• _Aim of the task_
Omitting all images, transcribe the entries word for word.

• _The input_
-=-=-

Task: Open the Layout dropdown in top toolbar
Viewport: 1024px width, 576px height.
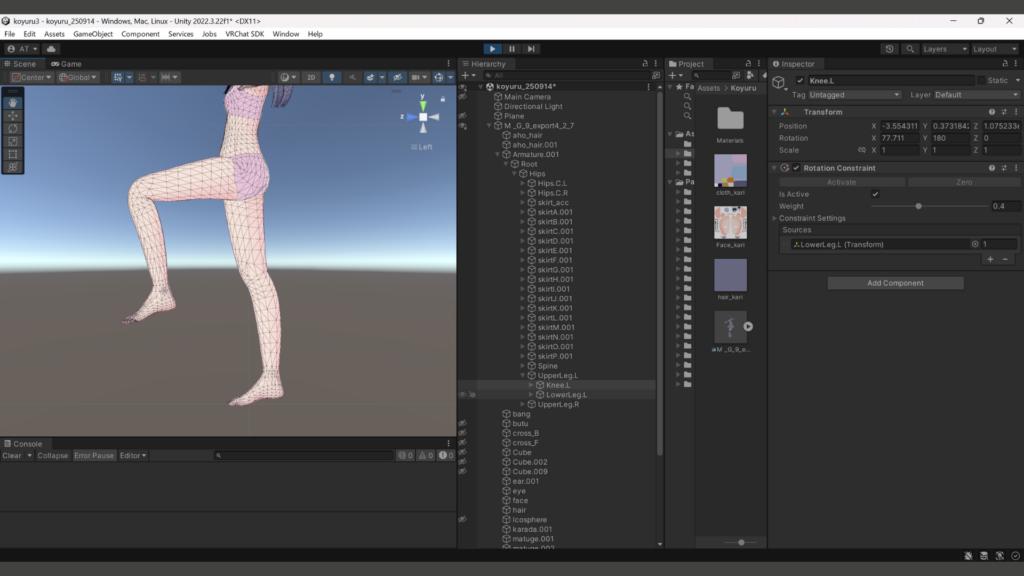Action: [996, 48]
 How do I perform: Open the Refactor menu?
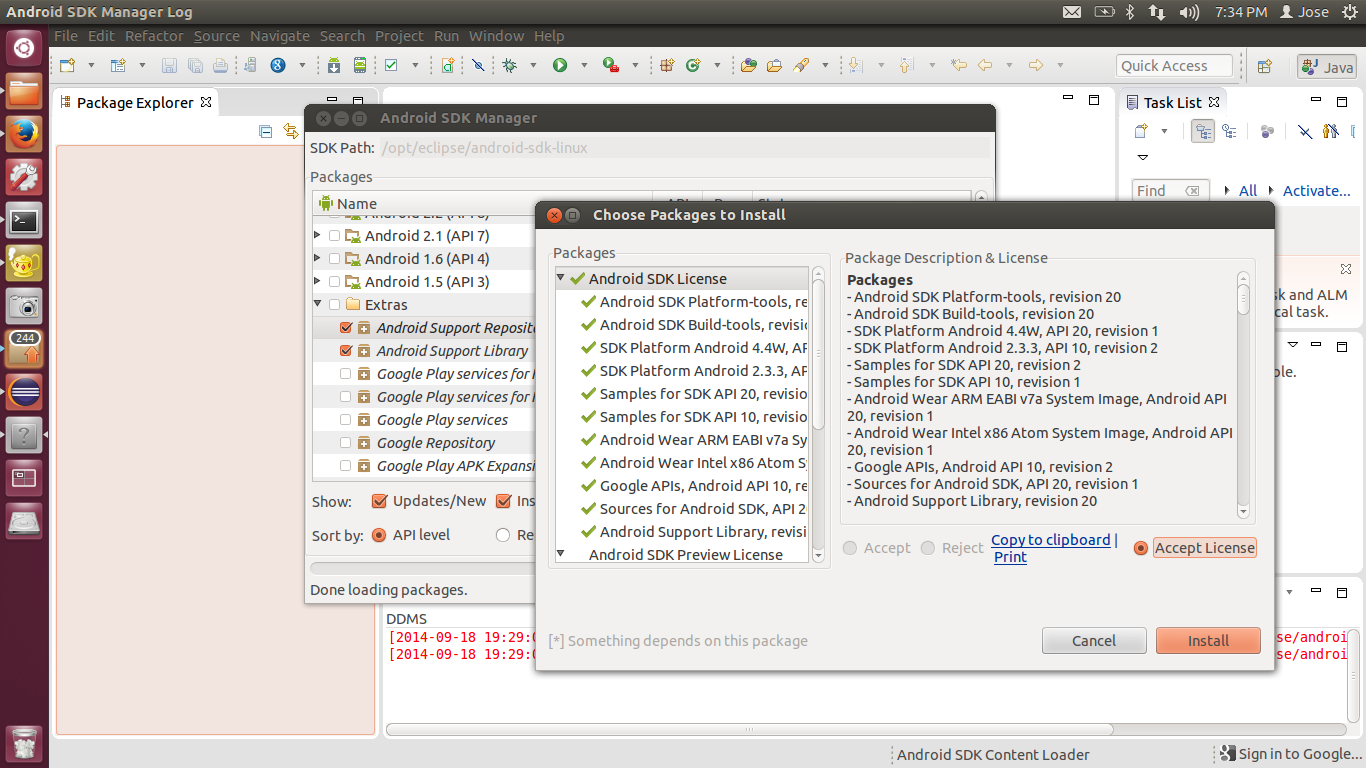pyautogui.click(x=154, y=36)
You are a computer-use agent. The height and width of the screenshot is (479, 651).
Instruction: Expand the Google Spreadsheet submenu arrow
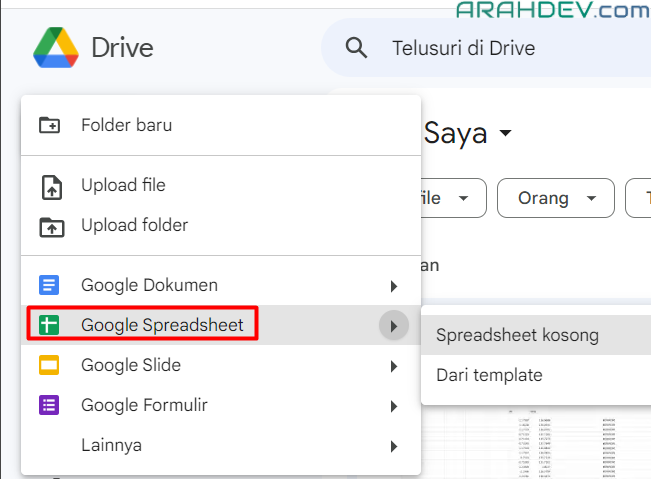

-=-=-

• _Answer box_
Task: Open the Layout dropdown in top toolbar
Viewport: 1024px width, 576px height.
Action: [996, 48]
 How do I perform: Open the Refactor menu?
pyautogui.click(x=154, y=36)
You are a computer-use agent. The height and width of the screenshot is (479, 651).
Instruction: Expand the Google Spreadsheet submenu arrow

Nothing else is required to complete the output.